II. MOTION TO SUPPRESS

Koppers argues the district court erred in denying its motion to suppress the evidence obtained from the EPA air emission studies. [3] Koppers claims the EPA’s entry for the ultimate purpose of regulating its air emissions is not authorized by CERCLA and therefore violated its fourth amendment right to be free from unreasonable search and seizures.

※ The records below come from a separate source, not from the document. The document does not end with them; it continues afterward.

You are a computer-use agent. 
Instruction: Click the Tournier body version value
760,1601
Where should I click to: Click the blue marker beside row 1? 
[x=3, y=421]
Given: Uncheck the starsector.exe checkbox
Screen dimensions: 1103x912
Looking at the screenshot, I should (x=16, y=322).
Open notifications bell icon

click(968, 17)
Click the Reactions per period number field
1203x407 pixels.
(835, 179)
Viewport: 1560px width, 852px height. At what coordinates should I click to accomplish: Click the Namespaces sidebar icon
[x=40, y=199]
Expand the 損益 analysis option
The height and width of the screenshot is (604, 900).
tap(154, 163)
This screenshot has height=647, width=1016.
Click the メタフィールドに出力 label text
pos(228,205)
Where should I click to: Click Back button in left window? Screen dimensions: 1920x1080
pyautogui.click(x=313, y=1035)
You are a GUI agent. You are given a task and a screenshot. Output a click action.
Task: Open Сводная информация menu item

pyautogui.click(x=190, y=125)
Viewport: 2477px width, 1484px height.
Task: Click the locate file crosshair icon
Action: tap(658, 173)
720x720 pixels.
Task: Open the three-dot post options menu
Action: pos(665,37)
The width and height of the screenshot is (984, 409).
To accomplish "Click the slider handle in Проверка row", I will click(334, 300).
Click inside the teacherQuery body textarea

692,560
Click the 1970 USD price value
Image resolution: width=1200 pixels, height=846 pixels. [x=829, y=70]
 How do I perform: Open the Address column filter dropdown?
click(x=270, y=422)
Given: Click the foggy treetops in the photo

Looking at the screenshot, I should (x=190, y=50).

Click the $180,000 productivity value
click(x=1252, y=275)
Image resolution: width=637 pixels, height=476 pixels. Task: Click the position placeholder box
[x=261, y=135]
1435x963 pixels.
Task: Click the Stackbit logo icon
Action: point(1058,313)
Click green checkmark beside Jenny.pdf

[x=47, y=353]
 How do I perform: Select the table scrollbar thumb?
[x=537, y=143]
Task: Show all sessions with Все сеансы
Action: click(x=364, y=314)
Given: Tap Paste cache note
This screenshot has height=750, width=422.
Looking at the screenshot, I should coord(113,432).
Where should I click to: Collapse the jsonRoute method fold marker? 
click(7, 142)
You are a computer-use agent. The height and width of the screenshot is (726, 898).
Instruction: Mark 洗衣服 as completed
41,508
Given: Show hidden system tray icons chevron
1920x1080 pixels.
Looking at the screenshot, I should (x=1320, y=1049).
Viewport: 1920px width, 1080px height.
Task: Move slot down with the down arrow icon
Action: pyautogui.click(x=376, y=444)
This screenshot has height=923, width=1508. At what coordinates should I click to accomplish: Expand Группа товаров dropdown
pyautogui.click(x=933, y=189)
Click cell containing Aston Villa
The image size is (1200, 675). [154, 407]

Koppers represents that the remedy selection process for its plant is still in its final stages, with the public comment period for the RI/FS recently closing. At this time, no particular response action has been selected and no reimbursement or enforcement actions have been filed against Koppers based on the air and water studies. [4] It would therefore be premature for this court to suppress the use of the air emissions data or review the legality of a hypothetical response action, such as air emissions control, at a time when the administrative process is incomplete and its effects have not been felt by Koppers in a “concrete way.” See Trustees for Alaska v. Hodel, 806 F.2d 1378, 1381 (9th Cir.1986); see also 42 U.S.C. § 9613(h) (precludes judicial review of any challenges to the removal or remedial action selected under section 9604 until the EPA files suit for reimbursement of costs or to compel compliance with the selected response action).

AFFIRMED.

1

. CERCLA directed the EPA to develop a National Priorities List for response priority purposes. See 42 U.S.C. § 9605(a)(8)(A). After a site is placed on the National Priorities List, the EPA investigates the potential threat to the public posed by the release or threat of release of waste materials. On finding that some type of response action is necessary, the EPA has three alternatives. It may:

(1) remove the hazardous material itself or provide for other remedial action, subject to reimbursement by the responsible party, 42 U.S.C. §§ 9604, 9607;

(2) issue an administrative order, enforceable through fines of up to $5,000 per day, directing a responsible party to implement either removal or remedial action after it conducts a Remedial Investigation/Feasibility Study in accordance with section 9622, 42 U.S.C. § 9606; or

(3)apply for an injunction in the district court to compel the responsible party to clean up or abate the actual or threatened release, 42 U.S.C. § 9606.

2

. On November 17, 1986, the EPA received Kop-pers’ revised "Report of Remedial Action Objective and Potential Remedial Alternatives,” in which Koppers identified its wood treatment processes as potential sources of airborne contaminants. The Report, however, did not identify appropriate response actions for those airborne releases.

3

. Koppers admits that suppression is no longer a feasible remedy because the EPA has already released the raw data obtained from the search. Any information obtained under section 9604(e) must be made available to the public unless it is confidential business information. 42 U.S.C. § 9604(e)(7). However, Koppers argues that we should preclude the EPA's further use of this information in assessing the purported health and environmental risks from Koppers’ process source emissions and in developing controls or limits on those emissions.

4

. Koppers’ argument that the EPA is using CERCLA to circumvent the Clean Air Act is based on the assumption the EPA is sampling air emissions in order to "regulate” air emissions on a site-specific basis. Rather, the EPA sought access to the facility so that it could study the releases and, if necessary, develop a response which may or may not include additional emissions controls. It is thus completely speculative to say that the EPA will in fact attempt to limit or control Koppers’ air emissions as part of its response action.